[BEGIN]

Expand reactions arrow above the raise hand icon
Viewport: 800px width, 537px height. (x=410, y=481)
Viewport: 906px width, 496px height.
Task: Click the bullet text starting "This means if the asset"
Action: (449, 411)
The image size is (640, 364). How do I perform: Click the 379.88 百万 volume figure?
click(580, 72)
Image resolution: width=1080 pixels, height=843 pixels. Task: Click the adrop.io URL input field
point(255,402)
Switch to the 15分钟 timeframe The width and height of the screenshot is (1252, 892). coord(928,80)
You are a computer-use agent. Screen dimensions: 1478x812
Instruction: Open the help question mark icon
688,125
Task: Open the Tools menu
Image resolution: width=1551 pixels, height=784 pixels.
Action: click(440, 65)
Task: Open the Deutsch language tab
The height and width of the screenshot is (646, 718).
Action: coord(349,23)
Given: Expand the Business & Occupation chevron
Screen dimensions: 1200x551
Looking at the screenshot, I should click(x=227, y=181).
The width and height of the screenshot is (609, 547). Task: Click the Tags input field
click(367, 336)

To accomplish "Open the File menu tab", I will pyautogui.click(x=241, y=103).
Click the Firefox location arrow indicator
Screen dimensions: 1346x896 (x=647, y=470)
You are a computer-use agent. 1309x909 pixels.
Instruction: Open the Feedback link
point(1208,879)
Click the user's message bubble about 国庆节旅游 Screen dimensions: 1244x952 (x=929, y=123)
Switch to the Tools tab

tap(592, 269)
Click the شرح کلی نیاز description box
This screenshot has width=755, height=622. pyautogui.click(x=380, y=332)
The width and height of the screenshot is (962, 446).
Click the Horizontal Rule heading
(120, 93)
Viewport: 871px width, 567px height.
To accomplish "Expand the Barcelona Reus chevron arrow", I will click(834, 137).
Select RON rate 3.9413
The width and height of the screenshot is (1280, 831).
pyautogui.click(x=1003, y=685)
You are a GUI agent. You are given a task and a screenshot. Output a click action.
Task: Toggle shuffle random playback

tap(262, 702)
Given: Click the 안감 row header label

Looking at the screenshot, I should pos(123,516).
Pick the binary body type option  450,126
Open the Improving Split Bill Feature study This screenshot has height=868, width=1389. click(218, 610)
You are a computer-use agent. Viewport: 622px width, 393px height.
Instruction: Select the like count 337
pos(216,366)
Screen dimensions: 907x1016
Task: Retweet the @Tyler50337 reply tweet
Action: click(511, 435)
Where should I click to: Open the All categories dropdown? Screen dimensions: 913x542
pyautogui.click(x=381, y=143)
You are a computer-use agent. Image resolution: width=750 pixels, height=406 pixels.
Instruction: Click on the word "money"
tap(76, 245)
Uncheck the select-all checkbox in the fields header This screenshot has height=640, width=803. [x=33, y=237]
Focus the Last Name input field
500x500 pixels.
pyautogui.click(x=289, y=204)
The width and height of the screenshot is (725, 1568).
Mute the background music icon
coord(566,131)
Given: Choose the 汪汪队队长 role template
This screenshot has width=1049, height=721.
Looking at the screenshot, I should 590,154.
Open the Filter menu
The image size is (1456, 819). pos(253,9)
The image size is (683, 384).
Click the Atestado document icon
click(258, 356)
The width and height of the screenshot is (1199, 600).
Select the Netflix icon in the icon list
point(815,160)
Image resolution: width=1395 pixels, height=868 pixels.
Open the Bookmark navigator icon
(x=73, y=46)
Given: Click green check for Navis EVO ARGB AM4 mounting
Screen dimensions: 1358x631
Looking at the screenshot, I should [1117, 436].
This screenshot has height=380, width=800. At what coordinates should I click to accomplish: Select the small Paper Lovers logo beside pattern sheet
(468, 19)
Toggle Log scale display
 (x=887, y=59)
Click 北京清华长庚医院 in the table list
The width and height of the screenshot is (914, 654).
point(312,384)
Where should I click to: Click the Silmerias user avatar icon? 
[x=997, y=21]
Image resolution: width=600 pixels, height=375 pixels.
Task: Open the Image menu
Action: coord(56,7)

[END]

**The exercise:** Would you print every one of the entries above again, word for word and in the same order?

**Written answer:**
Expand reactions arrow above the raise hand icon
Viewport: 800px width, 537px height. (x=410, y=481)
Viewport: 906px width, 496px height.
Task: Click the bullet text starting "This means if the asset"
Action: (449, 411)
The image size is (640, 364). How do I perform: Click the 379.88 百万 volume figure?
click(580, 72)
Image resolution: width=1080 pixels, height=843 pixels. Task: Click the adrop.io URL input field
point(255,402)
Switch to the 15分钟 timeframe The width and height of the screenshot is (1252, 892). coord(928,80)
You are a computer-use agent. Screen dimensions: 1478x812
Instruction: Open the help question mark icon
688,125
Task: Open the Tools menu
Image resolution: width=1551 pixels, height=784 pixels.
Action: click(440, 65)
Task: Open the Deutsch language tab
The height and width of the screenshot is (646, 718).
Action: coord(349,23)
Given: Expand the Business & Occupation chevron
Screen dimensions: 1200x551
Looking at the screenshot, I should click(x=227, y=181).
The width and height of the screenshot is (609, 547). Task: Click the Tags input field
click(367, 336)

To accomplish "Open the File menu tab", I will pyautogui.click(x=241, y=103).
Click the Firefox location arrow indicator
Screen dimensions: 1346x896 (x=647, y=470)
You are a computer-use agent. 1309x909 pixels.
Instruction: Open the Feedback link
point(1208,879)
Click the user's message bubble about 国庆节旅游 Screen dimensions: 1244x952 (x=929, y=123)
Switch to the Tools tab

tap(592, 269)
Click the شرح کلی نیاز description box
This screenshot has width=755, height=622. pyautogui.click(x=380, y=332)
The width and height of the screenshot is (962, 446).
Click the Horizontal Rule heading
(120, 93)
Viewport: 871px width, 567px height.
To accomplish "Expand the Barcelona Reus chevron arrow", I will click(834, 137).
Select RON rate 3.9413
The width and height of the screenshot is (1280, 831).
pyautogui.click(x=1003, y=685)
You are a GUI agent. You are given a task and a screenshot. Output a click action.
Task: Toggle shuffle random playback

tap(262, 702)
Given: Click the 안감 row header label

Looking at the screenshot, I should pos(123,516).
Pick the binary body type option  450,126
Open the Improving Split Bill Feature study This screenshot has height=868, width=1389. click(218, 610)
You are a computer-use agent. Viewport: 622px width, 393px height.
Instruction: Select the like count 337
pos(216,366)
Screen dimensions: 907x1016
Task: Retweet the @Tyler50337 reply tweet
Action: click(511, 435)
Where should I click to: Open the All categories dropdown? Screen dimensions: 913x542
pyautogui.click(x=381, y=143)
You are a computer-use agent. Image resolution: width=750 pixels, height=406 pixels.
Instruction: Click on the word "money"
tap(76, 245)
Uncheck the select-all checkbox in the fields header This screenshot has height=640, width=803. [x=33, y=237]
Focus the Last Name input field
500x500 pixels.
pyautogui.click(x=289, y=204)
The width and height of the screenshot is (725, 1568).
Mute the background music icon
coord(566,131)
Given: Choose the 汪汪队队长 role template
This screenshot has width=1049, height=721.
Looking at the screenshot, I should 590,154.
Open the Filter menu
The image size is (1456, 819). pos(253,9)
The image size is (683, 384).
Click the Atestado document icon
click(258, 356)
The width and height of the screenshot is (1199, 600).
Select the Netflix icon in the icon list
point(815,160)
Image resolution: width=1395 pixels, height=868 pixels.
Open the Bookmark navigator icon
(x=73, y=46)
Given: Click green check for Navis EVO ARGB AM4 mounting
Screen dimensions: 1358x631
Looking at the screenshot, I should [1117, 436].
This screenshot has height=380, width=800. At what coordinates should I click to accomplish: Select the small Paper Lovers logo beside pattern sheet
(468, 19)
Toggle Log scale display
 (x=887, y=59)
Click 北京清华长庚医院 in the table list
The width and height of the screenshot is (914, 654).
point(312,384)
Where should I click to: Click the Silmerias user avatar icon? 
[x=997, y=21]
Image resolution: width=600 pixels, height=375 pixels.
Task: Open the Image menu
Action: coord(56,7)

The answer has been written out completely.